Mar 1 1873: the typewriter goes into production

Typewriter

The good ole typewriter may seem archaic now, but imagine how it felt to write out War and Peace or the King James Bible by hand. While various typing machines had been in the works since the 1700s — and Gutenberg invented the printing press back in the 1400s — it wasn’t until the late 1800s that printing was essentially brought to the masses through the typewriter.

Its invention is attributed to several people — Americans Latham Sholes, Frank Haven Hall, Carlos Glidden, and Samuel W. Soule. The company that brought it to market is the Remington Standard Typewriter Company (the same company behind Remington guns).

Early versions of it forced people to type ‘blind’, with the paper tucked into the machine so that you couldn’t read what you’d typed until you were finished.

It eventually was improved, and in the early 1900s, electrified models began to appear.

A century later, we can see countless examples of how the typewriter changed the way we work — and became a fixture in popular culture.

Ode to the Typewriter  This fun little montage zips through some great movie (and cartoon) clips showing typewriters in action.  https://www.youtube.com/watch?v=wG-6GOalIfY  (3 min, 15 sec)

California Typewriter   Did you know Tom Hanks loves typewriters? He actually wrote a book about them — called Uncommon Type — and he’s one of the celebrities featured in this documentary about a business called California Typewriter that fixes typewriters (Serving California since 1949). This is the trailer: https://www.youtube.com/watch?v=l53MPBjCDpY   (1 min, 27 sec)

The Typewriter concerto  Yes, an actual concerto with a full symphony — and a typewriter.   https://www.youtube.com/watch?v=jinGW7ZDGPM  (4 min, 23 sec)

Jagged Edge: the typewriter scene   If you’ve seen Jagged Edge, you know this scene. Consider yourself spoiler-alerted if you haven’t seen it. I apologize in advance for this version of the movie — dubbed in (rather squeaky) Italian. Luckily, the scene in question has no dialogue. A quick set-up: Glenn Close is an ambitious attorney in San Francisco defending newspaper tycoon Jeff Bridges in the brutal murder of his wife. Over the course of the trial, Close falls in love with Bridges, and eventually gets him acquitted.

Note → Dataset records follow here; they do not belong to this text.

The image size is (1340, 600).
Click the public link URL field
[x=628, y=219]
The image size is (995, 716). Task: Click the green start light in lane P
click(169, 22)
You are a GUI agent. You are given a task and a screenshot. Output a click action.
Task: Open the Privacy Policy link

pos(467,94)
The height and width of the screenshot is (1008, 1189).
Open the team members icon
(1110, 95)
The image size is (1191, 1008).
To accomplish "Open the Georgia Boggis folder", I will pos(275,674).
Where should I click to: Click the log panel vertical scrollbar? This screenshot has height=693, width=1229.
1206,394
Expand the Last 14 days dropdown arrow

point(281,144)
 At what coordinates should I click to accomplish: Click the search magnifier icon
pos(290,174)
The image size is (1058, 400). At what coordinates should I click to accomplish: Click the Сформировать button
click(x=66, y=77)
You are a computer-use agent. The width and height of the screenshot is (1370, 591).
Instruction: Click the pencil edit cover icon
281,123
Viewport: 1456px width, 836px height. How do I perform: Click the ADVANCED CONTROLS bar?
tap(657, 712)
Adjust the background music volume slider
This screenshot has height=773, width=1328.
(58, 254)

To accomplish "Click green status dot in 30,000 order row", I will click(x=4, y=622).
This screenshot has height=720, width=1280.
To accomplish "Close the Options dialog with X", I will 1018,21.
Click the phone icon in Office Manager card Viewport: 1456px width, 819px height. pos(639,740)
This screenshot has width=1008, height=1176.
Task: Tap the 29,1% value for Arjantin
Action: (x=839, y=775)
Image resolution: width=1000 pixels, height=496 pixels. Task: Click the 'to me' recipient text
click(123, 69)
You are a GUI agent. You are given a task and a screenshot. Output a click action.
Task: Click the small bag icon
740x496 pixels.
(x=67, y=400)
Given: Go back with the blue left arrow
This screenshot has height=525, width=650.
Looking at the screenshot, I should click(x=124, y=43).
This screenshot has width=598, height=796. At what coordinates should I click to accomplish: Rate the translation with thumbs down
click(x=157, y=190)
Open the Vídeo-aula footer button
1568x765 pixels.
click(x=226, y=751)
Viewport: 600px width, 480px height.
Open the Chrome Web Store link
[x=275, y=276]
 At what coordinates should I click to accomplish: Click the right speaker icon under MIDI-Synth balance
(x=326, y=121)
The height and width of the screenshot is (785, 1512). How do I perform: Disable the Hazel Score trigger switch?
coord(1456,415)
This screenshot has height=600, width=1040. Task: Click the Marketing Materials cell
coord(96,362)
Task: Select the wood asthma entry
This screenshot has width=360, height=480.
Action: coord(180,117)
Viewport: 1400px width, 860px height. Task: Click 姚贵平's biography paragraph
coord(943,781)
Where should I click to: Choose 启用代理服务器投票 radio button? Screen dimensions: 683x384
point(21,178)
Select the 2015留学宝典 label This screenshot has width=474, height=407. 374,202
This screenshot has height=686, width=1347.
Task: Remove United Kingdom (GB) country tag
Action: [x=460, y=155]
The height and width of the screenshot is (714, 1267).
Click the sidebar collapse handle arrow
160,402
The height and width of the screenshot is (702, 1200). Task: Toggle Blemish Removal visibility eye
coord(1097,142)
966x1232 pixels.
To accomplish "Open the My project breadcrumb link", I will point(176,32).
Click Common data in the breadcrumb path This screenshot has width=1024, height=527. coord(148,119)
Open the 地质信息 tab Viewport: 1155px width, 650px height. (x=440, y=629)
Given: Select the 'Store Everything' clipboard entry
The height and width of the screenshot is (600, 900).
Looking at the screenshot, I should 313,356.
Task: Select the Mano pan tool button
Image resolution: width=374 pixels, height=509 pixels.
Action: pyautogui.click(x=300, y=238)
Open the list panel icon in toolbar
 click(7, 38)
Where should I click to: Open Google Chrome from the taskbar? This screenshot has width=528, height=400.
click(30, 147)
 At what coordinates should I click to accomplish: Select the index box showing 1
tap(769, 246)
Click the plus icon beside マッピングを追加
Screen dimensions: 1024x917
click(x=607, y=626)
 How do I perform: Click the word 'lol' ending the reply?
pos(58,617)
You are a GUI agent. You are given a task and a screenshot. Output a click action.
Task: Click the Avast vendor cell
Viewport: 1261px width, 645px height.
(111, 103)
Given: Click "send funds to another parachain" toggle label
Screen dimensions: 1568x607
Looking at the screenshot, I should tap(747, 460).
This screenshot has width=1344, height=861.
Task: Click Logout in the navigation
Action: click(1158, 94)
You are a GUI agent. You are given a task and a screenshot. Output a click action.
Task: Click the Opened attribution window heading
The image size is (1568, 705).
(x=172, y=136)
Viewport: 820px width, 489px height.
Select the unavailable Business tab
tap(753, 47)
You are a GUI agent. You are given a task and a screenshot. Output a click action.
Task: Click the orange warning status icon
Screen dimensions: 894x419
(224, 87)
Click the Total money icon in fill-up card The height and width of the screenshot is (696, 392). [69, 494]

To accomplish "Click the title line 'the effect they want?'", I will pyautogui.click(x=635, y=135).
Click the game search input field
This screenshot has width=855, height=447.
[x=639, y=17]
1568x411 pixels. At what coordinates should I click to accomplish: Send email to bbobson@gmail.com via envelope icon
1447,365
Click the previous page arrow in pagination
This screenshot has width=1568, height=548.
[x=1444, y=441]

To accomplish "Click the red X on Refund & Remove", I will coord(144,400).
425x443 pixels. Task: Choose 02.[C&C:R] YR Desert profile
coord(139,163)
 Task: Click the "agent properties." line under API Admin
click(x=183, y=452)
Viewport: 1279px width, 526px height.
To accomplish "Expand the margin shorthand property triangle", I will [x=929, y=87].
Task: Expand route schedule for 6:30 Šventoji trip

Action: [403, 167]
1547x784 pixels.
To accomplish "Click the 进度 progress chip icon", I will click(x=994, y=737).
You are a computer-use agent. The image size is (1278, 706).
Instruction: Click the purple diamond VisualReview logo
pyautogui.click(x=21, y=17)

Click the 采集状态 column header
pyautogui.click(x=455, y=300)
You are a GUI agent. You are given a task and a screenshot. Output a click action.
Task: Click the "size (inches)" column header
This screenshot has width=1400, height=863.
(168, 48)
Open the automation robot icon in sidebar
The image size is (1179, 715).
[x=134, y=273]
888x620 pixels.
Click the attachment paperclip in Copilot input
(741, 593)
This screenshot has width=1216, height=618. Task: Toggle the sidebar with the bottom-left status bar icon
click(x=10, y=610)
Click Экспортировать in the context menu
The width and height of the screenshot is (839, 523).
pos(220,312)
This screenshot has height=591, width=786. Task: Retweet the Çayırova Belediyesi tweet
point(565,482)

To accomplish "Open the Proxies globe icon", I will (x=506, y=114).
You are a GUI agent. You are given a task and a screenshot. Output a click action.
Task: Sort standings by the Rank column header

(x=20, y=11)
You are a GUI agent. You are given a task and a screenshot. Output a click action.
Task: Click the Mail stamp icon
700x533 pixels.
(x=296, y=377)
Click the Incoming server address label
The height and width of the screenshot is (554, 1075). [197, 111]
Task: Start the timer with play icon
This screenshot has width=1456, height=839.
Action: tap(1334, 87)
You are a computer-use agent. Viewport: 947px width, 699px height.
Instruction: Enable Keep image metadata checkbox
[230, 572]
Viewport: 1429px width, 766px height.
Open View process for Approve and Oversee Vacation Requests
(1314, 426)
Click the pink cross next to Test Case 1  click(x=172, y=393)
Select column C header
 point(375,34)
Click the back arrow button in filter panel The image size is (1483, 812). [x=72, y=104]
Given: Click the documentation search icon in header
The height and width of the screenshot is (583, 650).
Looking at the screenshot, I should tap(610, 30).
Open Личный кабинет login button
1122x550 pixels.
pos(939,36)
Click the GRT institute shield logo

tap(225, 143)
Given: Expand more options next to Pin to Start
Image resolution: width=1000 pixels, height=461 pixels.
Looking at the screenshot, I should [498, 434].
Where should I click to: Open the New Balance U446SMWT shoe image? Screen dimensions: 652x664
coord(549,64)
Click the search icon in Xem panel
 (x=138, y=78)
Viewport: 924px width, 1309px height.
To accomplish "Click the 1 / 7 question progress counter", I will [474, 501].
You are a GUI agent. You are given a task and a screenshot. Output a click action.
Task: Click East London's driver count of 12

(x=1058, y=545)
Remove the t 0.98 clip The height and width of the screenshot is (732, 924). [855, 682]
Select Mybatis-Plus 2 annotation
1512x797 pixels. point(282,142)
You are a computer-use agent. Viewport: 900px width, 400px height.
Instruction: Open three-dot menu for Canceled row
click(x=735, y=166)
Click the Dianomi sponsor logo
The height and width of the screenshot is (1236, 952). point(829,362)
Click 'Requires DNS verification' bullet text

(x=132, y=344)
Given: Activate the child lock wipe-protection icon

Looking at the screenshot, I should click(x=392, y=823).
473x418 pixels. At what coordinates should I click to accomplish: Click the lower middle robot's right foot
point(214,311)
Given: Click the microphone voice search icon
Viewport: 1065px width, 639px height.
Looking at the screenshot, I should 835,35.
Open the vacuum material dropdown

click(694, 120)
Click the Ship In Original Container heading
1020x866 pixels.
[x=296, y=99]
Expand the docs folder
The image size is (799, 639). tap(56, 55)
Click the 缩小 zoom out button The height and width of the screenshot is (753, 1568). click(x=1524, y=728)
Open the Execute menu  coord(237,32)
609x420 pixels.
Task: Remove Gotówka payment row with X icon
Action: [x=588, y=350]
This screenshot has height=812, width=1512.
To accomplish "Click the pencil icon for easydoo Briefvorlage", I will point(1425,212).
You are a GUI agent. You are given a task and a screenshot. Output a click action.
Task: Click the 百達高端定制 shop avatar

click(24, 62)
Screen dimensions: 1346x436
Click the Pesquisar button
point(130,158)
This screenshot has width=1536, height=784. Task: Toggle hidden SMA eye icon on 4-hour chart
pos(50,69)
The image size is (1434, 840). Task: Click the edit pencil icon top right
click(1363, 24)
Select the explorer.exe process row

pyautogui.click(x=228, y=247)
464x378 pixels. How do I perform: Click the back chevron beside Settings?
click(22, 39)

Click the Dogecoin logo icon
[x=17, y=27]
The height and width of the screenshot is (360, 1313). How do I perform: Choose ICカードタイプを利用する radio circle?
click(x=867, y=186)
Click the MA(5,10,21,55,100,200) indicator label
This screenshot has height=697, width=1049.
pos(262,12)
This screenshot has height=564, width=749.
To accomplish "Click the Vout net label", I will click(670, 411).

It’s now the morning after the verdict, and while an elated Bridges is at home outside tending to his horses, Close is inside tending to last night’s bed sheets. She ventures into the linen closet looking for fresh ones, when she finds, tucked at the back of a shelf, a vintage Smith Corona. Which is interesting, because during the trial, she received typed notes from the killer — notes in which every ‘t’ was slightly raised.    https://www.youtube.com/watch?v=JumTiVsy_ao   (Fast-forward to 1:18:50)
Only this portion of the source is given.